What you are asked to do
Print each of the records below, leaving every word as it is.
Provided data Start Marker
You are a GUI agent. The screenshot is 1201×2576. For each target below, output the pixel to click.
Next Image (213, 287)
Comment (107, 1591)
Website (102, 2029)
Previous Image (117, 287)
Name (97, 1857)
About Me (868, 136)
Provided data End Marker
Exercise response
You are a GUI agent. The screenshot is 1201×2576. For each target below, output the pixel to click.
Next Image (213, 287)
Comment (107, 1591)
Website (102, 2029)
Previous Image (117, 287)
Name (97, 1857)
About Me (868, 136)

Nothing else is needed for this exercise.